▶ Aim of the exercise
Range to output from the entries below: the line containing "Click the Chaos" through the line containing "Given: Add a 4G cell parameter with plus icon". Set it down exactly, ends included, nothing else.
===============
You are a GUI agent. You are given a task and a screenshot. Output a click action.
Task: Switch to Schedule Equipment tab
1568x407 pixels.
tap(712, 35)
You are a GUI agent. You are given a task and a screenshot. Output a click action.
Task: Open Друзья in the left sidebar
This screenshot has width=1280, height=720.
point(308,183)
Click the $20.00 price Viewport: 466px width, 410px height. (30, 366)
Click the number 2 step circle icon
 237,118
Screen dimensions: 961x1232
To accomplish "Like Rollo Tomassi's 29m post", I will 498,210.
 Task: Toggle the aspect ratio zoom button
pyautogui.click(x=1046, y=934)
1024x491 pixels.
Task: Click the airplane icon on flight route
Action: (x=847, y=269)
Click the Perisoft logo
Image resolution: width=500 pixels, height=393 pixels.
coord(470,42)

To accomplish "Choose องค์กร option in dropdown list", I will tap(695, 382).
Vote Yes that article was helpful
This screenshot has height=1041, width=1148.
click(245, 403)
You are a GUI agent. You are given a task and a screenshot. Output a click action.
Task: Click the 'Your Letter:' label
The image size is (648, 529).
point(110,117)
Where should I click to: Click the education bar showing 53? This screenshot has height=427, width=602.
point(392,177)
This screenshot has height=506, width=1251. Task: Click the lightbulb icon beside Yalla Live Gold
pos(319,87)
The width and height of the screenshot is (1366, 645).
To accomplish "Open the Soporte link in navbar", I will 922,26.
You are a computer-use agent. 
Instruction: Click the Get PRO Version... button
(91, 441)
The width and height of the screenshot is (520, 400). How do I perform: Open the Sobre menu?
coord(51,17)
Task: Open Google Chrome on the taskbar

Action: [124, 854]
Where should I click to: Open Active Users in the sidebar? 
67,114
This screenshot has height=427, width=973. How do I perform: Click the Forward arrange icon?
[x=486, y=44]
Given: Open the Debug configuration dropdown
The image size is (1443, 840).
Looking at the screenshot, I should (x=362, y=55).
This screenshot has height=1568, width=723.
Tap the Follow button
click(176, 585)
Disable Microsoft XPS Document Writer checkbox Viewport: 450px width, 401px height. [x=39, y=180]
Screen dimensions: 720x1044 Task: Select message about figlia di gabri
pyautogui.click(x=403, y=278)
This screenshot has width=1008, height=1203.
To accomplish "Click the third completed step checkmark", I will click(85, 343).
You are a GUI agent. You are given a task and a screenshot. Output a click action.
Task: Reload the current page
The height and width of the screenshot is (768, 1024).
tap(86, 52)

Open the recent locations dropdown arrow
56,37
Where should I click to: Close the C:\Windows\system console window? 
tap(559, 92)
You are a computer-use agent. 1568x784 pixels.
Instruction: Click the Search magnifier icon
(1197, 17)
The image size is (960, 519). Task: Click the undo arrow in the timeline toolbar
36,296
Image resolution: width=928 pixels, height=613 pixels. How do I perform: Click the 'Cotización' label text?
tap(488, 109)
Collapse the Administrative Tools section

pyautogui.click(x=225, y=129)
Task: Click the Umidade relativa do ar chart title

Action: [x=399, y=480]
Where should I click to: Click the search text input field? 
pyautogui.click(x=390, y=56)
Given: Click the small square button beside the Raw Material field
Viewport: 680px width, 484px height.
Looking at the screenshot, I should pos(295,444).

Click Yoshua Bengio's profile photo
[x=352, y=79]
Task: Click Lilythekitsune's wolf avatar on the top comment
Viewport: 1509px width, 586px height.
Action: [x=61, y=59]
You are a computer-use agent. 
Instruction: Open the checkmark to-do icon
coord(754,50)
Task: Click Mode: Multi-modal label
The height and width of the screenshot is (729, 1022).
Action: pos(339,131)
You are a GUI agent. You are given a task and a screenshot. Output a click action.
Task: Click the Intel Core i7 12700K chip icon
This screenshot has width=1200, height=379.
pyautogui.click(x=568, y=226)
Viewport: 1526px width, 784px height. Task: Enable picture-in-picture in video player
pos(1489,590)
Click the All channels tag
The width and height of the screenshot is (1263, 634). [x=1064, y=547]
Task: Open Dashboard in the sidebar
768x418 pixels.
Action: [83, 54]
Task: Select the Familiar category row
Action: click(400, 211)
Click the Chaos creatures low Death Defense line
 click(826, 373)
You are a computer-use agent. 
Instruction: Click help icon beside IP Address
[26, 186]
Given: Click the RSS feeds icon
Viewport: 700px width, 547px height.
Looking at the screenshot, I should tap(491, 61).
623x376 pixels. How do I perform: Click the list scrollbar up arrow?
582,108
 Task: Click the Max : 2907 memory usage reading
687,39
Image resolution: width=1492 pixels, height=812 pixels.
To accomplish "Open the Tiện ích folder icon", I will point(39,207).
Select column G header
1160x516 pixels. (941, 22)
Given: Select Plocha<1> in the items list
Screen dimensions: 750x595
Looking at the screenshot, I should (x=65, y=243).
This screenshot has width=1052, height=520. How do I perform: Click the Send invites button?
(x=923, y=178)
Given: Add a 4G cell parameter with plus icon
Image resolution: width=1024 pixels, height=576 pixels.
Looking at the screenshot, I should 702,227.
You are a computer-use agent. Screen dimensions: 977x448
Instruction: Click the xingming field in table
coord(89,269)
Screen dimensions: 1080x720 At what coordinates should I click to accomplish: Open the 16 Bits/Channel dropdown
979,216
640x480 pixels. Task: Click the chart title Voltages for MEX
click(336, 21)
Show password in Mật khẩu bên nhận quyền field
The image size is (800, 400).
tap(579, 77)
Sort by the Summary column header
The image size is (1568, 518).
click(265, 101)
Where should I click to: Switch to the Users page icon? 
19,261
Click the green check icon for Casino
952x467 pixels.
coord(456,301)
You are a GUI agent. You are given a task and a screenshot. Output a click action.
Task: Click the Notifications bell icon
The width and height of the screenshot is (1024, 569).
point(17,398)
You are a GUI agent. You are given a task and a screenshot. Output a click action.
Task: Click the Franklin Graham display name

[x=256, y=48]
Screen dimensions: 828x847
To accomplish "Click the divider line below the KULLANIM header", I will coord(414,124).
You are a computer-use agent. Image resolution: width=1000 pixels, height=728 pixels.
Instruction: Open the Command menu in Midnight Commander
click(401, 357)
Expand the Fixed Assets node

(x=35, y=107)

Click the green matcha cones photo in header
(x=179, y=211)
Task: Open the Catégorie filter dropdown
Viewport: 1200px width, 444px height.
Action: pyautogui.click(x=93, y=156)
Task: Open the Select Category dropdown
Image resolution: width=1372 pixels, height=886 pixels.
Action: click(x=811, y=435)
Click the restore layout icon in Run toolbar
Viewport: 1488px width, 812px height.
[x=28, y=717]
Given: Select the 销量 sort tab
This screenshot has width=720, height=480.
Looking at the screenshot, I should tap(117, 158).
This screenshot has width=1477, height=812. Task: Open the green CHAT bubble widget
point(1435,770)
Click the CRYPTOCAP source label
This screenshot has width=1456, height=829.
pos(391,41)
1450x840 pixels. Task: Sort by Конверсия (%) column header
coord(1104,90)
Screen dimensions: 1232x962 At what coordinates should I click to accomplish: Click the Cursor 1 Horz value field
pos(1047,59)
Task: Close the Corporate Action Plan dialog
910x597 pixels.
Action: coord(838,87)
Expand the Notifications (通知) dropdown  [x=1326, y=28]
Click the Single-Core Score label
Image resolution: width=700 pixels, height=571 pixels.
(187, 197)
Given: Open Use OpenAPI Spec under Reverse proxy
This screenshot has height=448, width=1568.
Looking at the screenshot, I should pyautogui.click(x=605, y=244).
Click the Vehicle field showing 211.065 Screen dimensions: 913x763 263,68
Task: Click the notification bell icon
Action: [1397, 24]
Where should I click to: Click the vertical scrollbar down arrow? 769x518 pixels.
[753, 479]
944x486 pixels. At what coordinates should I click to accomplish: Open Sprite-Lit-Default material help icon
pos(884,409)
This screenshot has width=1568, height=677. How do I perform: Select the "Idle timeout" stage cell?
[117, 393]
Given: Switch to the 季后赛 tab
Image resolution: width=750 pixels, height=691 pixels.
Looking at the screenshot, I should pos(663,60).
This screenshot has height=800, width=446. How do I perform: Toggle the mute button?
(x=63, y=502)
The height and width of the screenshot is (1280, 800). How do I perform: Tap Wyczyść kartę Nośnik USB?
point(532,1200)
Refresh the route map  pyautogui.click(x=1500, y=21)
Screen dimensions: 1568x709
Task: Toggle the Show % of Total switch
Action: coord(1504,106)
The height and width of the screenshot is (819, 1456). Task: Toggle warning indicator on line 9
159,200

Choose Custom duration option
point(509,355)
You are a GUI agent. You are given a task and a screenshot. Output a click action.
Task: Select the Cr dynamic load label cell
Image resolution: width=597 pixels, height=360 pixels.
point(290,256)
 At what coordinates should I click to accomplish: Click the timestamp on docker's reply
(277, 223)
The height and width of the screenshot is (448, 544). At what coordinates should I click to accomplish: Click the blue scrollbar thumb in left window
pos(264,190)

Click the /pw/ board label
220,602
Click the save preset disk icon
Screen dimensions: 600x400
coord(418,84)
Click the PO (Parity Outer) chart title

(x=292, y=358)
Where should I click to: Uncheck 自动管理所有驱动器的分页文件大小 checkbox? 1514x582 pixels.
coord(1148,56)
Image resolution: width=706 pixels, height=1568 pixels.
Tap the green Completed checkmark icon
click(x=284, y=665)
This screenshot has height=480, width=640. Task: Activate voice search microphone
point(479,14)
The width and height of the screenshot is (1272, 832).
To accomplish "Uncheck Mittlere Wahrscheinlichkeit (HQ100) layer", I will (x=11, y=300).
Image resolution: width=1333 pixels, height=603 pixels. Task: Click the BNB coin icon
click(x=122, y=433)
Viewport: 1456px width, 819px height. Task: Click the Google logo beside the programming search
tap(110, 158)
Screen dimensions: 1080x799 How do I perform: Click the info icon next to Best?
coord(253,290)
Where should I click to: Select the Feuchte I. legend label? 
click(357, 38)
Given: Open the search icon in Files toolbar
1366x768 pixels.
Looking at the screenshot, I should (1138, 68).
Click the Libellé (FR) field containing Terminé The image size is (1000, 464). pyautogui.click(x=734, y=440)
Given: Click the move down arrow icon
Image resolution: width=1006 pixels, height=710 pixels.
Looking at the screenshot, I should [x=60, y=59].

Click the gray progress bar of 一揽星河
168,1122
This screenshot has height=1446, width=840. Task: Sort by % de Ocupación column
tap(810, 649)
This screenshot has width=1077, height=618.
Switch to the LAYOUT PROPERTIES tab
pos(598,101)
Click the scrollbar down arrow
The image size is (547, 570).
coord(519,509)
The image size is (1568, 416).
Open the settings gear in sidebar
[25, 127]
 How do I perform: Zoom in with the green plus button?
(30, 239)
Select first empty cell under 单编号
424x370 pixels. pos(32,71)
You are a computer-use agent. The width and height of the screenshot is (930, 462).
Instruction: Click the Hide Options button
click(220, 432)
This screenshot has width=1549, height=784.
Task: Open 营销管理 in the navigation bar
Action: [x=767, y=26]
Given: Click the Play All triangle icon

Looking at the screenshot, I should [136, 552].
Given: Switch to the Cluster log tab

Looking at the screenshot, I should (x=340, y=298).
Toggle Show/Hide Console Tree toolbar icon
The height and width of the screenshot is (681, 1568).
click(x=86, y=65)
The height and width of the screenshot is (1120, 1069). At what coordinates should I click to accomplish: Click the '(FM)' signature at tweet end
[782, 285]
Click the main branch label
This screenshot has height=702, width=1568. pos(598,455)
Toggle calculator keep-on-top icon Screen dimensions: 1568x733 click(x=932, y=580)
===============
▶ Answer below
Click the Chaos creatures low Death Defense line
 click(826, 373)
You are a computer-use agent. 
Instruction: Click help icon beside IP Address
[26, 186]
Given: Click the RSS feeds icon
Viewport: 700px width, 547px height.
Looking at the screenshot, I should tap(491, 61).
623x376 pixels. How do I perform: Click the list scrollbar up arrow?
582,108
 Task: Click the Max : 2907 memory usage reading
687,39
Image resolution: width=1492 pixels, height=812 pixels.
To accomplish "Open the Tiện ích folder icon", I will point(39,207).
Select column G header
1160x516 pixels. (941, 22)
Given: Select Plocha<1> in the items list
Screen dimensions: 750x595
Looking at the screenshot, I should (x=65, y=243).
This screenshot has width=1052, height=520. How do I perform: Click the Send invites button?
(x=923, y=178)
Given: Add a 4G cell parameter with plus icon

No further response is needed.